The prophet not only sees the ancestry of Jesus, but he sees him in his Spirit-filled ministry.
The Spirit of the Lord shall rest on him, he says. That Spirit consists of three pairs of characteristics. As you observe these pairs more closely, you can see that they describe Jesus of Nazareth. The first pair,
the spirit of wisdom and of knowledge, speak of his amazing insight into human affairs. Wisdom is the knowledge of the nature of things, while understanding is the awareness of the differences between them. How clearly Jesus reflected these in his ministry! One of the symbols of our age is the therapist's couch. Therapists have their patients lie on a couch and ask them questions in an effort to understand their problems. But our Lord never used a couch for he never had to ask questions.
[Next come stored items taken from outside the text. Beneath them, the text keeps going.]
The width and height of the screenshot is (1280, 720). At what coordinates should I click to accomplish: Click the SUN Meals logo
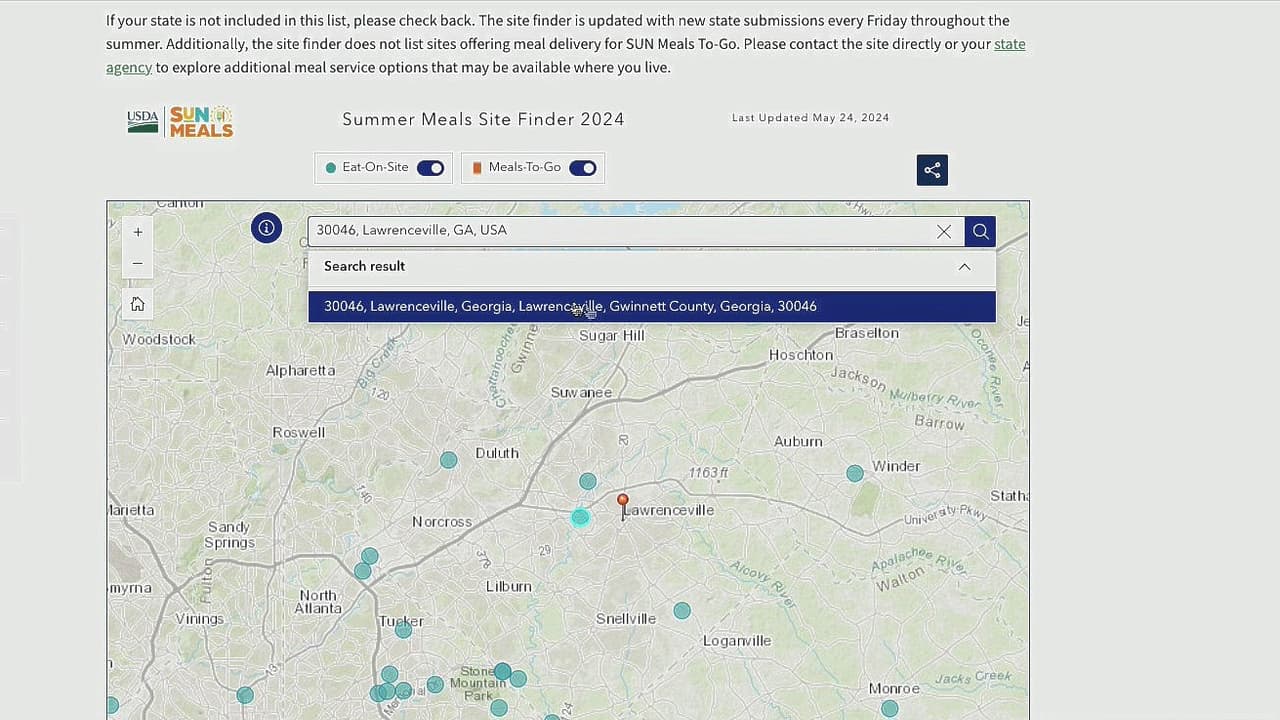pyautogui.click(x=201, y=121)
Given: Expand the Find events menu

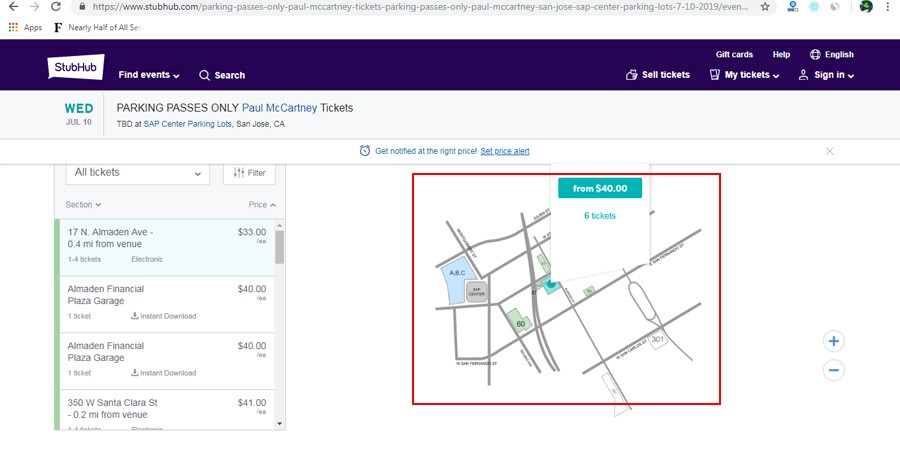Looking at the screenshot, I should click(148, 75).
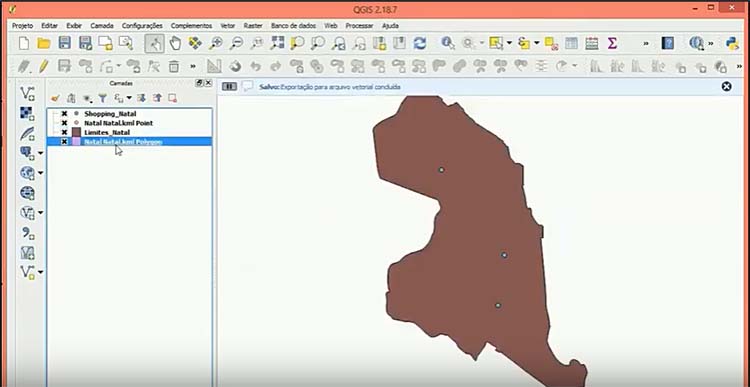Screen dimensions: 750x387
Task: Select the Pan Map hand tool
Action: click(x=175, y=44)
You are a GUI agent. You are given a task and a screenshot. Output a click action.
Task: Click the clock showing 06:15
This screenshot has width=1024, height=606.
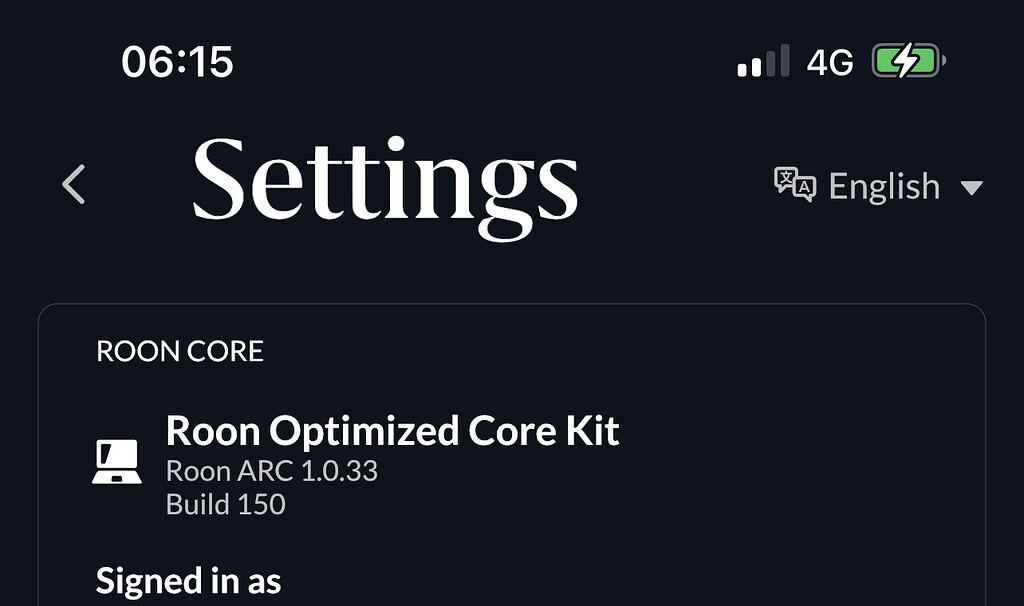tap(179, 62)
John's gospel tells us that Jesus didn't need for any man to tell him what was in man because he knew man.
The second pair,
the spirit of counsel and of might, speak of authority. Counsel is the ability to give good and right advice, while might is the ability to help carry it out. This is described even more fully in the words in verse three,
He shall not judge by what his eyes see, or decide by what his ears hear... What a wonderful description of Jesus as he met with people. He spoke of truth that you can never find out by human powers. He described how the angels live, what happens after death, how prayer works, how the devil works. These he described with full authority. He did not have to study reference books, but rather spoke so that men hearing him said,
No man ever spake like this man. (John 7:46)
The third pair,
the spirit of knowledge and the fear of the Lord, speak of our Lord's intimate relationship to the Father. Out of that flows the marvelous serenity of his life. He is never taken by surprise. He always seems to be master of the occasion. This grows out of his full awareness of the mind of God. He said on one occasion,
You do not know Him, but I know Him, (John 8:55). He came to reveal to us the mind of the Father, the graciousness, compassion, truthfulness and faithfulness of God. All grew out of his
knowledge of the Lord and his fear of the Lord.
Gracious Father, I thank you for these amazing words from this ancient book. How accurately they picture One who has come to mean more than all else to me. I thank you for the confirmation of the Spirit to my own heart that these words can be fulfilled in me as well.
In profoundly awesome humility Jesus came as one of us in order to make us one with Him. Are we learning that His power is perfected in our weakness?